I have made a simple punch in / punch out time clock application. I want to add the user the option of making a shortcut on the homescreen that will toggle the state of the app(time out / time in) but I don't want this shortcut to open up the app on the screen at all.
here is my setupShortcut()
private void setupShortcut() {
Intent shortcutIntent = new Intent(this, Toggle.class);
// shortcutIntent.setClassName(this, Toggle.class.getName());
shortcutIntent.putExtra(EXTRA_KEY, "ToggleShortcut");
shortcutIntent.addFlags(Intent.FLAG_ACTIVITY_CLEAR_TOP);
Intent intent = new Intent();
intent.putExtra(Intent.EXTRA_SHORTCUT_INTENT, shortcutIntent);
intent.putExtra(Intent.EXTRA_SHORTCUT_NAME, "ToggleShortcut");
Parcelable iconResource = Intent.ShortcutIconResource.fromContext(this, R.drawable.app_sample_code);
intent.putExtra(Intent.EXTRA_SHORTCUT_ICON_RESOURCE, iconResource);
setResult(RESULT_OK, intent);
}
Toggle.class is an activity that toggles the state for me.
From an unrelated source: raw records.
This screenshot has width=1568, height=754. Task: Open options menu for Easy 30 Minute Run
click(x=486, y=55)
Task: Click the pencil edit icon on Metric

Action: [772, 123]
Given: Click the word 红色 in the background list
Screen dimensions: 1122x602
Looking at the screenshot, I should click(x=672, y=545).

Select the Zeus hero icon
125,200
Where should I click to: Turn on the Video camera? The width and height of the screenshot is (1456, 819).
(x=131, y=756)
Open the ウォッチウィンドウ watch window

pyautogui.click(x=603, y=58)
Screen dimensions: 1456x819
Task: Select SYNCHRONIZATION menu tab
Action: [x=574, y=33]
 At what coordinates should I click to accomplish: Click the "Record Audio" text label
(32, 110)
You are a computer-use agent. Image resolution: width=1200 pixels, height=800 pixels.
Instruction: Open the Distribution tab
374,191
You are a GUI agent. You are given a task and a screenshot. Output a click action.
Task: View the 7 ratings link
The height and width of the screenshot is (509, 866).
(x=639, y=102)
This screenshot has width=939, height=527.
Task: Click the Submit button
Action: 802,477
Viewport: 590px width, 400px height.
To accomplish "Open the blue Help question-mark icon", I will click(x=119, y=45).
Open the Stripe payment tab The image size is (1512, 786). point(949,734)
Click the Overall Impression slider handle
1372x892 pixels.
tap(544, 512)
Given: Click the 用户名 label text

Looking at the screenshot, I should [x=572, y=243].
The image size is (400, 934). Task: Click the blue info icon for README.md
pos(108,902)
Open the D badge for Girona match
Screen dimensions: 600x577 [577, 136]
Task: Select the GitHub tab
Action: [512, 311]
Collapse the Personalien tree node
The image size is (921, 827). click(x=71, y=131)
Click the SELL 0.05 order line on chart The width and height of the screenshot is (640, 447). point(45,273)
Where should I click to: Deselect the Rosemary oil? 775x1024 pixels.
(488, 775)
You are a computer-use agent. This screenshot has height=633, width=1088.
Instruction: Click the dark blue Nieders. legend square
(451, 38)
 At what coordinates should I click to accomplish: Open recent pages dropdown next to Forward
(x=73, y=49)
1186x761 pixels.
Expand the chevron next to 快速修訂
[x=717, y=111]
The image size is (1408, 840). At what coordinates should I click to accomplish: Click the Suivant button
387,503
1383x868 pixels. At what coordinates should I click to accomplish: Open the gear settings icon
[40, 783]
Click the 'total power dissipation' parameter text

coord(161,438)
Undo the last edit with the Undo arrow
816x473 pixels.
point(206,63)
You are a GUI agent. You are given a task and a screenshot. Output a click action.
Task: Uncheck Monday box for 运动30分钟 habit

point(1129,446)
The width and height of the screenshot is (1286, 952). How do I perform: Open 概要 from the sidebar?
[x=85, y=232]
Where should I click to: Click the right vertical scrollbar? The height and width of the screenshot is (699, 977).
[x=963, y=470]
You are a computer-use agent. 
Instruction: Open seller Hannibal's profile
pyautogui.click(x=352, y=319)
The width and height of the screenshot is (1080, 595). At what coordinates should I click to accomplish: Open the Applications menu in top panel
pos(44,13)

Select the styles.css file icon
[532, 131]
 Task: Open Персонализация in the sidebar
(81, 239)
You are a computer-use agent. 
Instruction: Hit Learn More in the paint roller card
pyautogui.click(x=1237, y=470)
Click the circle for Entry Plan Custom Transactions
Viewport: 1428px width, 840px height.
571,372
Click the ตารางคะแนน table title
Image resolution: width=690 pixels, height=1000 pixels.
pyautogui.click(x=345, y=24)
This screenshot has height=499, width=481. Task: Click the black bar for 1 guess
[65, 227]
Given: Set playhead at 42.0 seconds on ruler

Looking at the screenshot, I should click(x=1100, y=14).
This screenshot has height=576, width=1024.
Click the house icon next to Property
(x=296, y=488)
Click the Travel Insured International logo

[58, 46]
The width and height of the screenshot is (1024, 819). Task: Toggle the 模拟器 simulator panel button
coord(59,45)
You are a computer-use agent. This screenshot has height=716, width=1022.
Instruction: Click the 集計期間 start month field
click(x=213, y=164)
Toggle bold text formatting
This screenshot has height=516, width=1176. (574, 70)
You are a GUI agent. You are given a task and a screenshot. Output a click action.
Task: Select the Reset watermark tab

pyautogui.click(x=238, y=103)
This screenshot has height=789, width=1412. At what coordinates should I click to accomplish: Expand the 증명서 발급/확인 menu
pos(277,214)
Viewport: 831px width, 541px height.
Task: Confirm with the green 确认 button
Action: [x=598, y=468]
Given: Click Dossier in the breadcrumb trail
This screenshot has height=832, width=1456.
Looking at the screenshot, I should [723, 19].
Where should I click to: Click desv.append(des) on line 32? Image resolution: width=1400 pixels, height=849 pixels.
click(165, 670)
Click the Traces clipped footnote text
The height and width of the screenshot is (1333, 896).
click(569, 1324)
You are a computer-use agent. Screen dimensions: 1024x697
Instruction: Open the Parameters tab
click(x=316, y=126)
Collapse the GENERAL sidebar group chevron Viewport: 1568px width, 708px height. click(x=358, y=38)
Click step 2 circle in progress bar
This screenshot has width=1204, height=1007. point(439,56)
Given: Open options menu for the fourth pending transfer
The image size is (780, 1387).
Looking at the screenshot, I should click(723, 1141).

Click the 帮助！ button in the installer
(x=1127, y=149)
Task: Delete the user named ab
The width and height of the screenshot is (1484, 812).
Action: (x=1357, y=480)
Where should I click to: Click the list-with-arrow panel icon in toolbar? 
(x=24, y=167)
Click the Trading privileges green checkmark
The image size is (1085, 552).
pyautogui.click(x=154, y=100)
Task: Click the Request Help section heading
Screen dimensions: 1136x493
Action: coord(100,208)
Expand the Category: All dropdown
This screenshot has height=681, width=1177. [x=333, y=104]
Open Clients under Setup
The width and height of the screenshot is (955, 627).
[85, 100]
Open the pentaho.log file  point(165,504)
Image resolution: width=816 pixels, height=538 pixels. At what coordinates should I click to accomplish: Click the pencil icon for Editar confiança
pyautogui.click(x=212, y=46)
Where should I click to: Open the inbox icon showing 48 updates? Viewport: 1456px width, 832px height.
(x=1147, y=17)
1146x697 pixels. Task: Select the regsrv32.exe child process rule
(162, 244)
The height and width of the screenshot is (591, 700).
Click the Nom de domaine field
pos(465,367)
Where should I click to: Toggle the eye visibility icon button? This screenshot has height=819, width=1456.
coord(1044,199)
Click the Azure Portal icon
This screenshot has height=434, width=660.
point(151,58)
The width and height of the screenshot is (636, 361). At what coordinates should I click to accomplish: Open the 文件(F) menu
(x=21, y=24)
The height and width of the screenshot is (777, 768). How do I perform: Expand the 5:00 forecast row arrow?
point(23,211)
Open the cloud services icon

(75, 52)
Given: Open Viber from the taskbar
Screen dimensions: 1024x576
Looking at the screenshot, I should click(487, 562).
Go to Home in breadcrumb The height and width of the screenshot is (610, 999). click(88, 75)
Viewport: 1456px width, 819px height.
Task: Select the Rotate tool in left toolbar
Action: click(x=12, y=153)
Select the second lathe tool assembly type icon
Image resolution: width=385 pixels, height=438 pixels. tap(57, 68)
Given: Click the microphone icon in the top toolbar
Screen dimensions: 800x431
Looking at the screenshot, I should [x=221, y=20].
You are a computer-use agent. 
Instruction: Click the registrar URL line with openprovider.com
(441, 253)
In the manifest I have these settings on it
<activity android:name=".Toggle" android:exported="true" android:theme="@android:style/Theme.Translucent.NoTitleBar">
As it is now I can create a shortcut on the home screen then press it. The first time I press it it starts the Toggle activity and completes it fine, but it also opens up the TimeClock activity on the screen. If I then hit the back button I go back to the home. I can now press this shortcut and it will start the Toggle activity and not change the screen. Before I added: shortcutIntent.addFlags(Intent.FLAG_ACTIVITY_CLEAR_TOP); It would open up the TimeClock activity every time. Now it is just the first time. But I want it to never show anything on the screen when the Toggle shortcut is pressed. Does anyone have any idea of how to get rid of that?